**DATA FOR THE TASK**.
- - - -
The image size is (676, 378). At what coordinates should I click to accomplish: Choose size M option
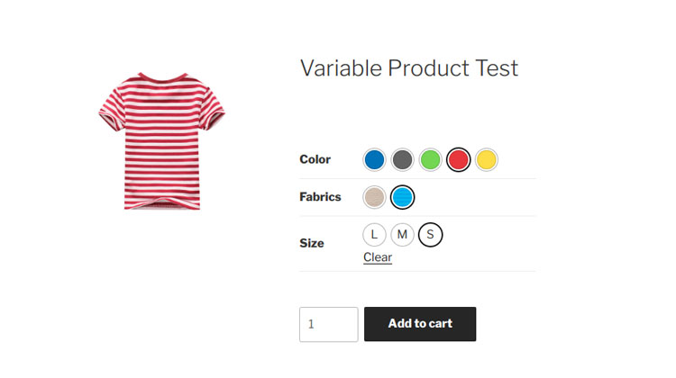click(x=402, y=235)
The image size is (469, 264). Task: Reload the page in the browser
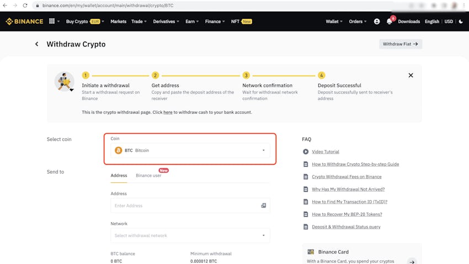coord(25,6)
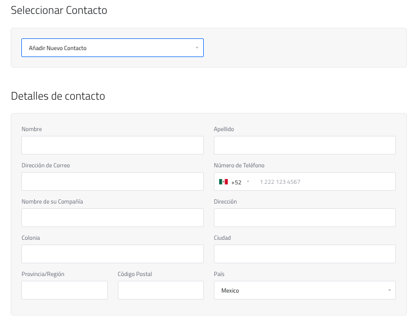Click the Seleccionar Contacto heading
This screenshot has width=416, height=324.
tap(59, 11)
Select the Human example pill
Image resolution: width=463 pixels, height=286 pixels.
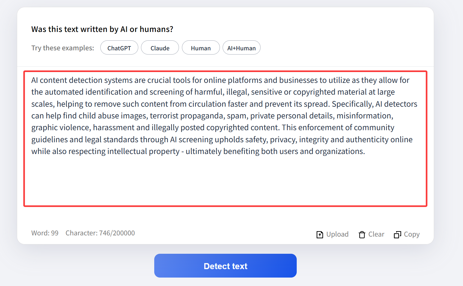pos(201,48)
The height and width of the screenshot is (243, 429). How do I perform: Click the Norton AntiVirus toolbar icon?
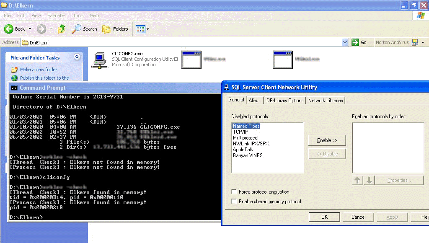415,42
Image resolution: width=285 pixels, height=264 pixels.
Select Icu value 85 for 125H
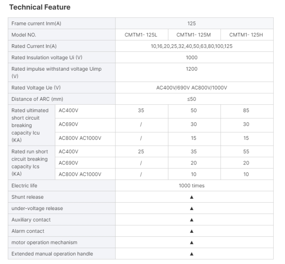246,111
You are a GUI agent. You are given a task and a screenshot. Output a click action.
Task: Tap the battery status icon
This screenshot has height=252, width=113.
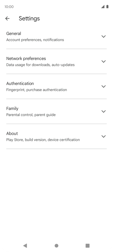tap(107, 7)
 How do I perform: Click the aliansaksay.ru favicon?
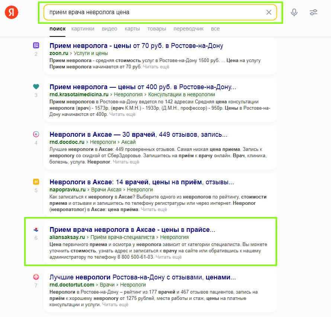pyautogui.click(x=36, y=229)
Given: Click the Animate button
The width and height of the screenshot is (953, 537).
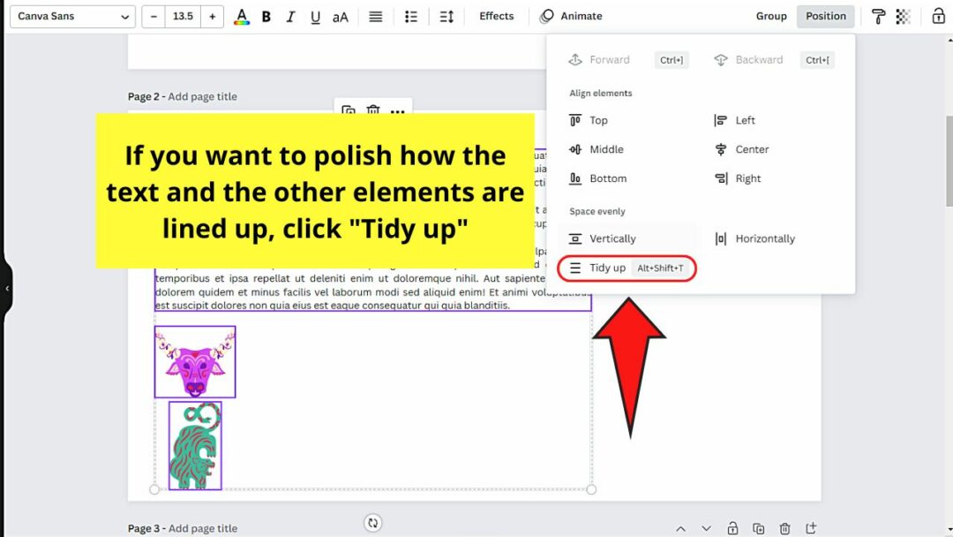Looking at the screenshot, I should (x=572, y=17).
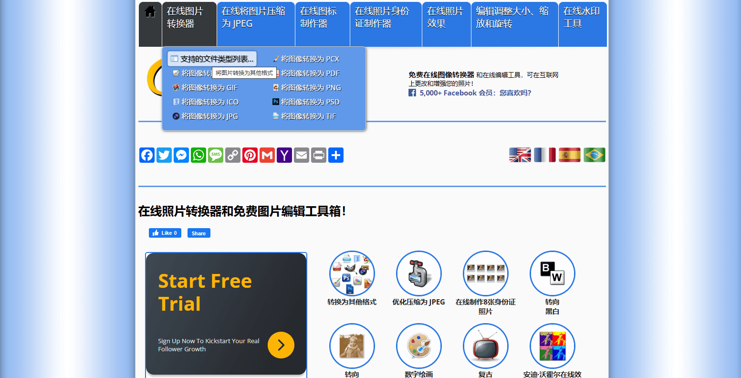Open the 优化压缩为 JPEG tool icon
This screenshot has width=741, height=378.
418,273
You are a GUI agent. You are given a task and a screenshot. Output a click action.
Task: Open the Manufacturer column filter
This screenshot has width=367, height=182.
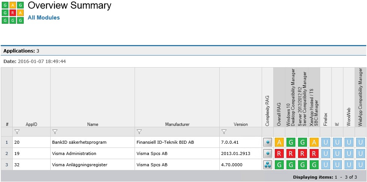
- - - -
**PROBLEM**. Exactly as written, copy out the listing, but without any pictures.

**RESULT OF THE EXERCISE**.
The image size is (676, 378). At what coordinates should I click to accomplish: Choose size M option
click(x=402, y=235)
The image size is (469, 264). Task: Reload the page in the browser
coord(25,6)
Click the Seleccionar Contacto heading
This screenshot has width=416, height=324.
tap(59, 11)
Select the Human example pill
Image resolution: width=463 pixels, height=286 pixels.
pos(201,48)
The height and width of the screenshot is (243, 429). How do I perform: Click the Norton AntiVirus toolbar icon?
415,42
Image resolution: width=285 pixels, height=264 pixels.
Select Icu value 85 for 125H
246,111
You are a GUI agent. You are given a task and a screenshot. Output a click action.
Task: Tap the battery status icon
This screenshot has height=252, width=113.
tap(107, 7)
 How do I perform: Click the aliansaksay.ru favicon?
pyautogui.click(x=36, y=229)
Given: Click the Animate button
The width and height of the screenshot is (953, 537).
Looking at the screenshot, I should (x=572, y=17).
Open the 优化压缩为 JPEG tool icon
This screenshot has width=741, height=378.
418,273
You are a GUI agent. You are given a task and a screenshot. Output a click action.
Task: Open the Manufacturer column filter
This screenshot has width=367, height=182.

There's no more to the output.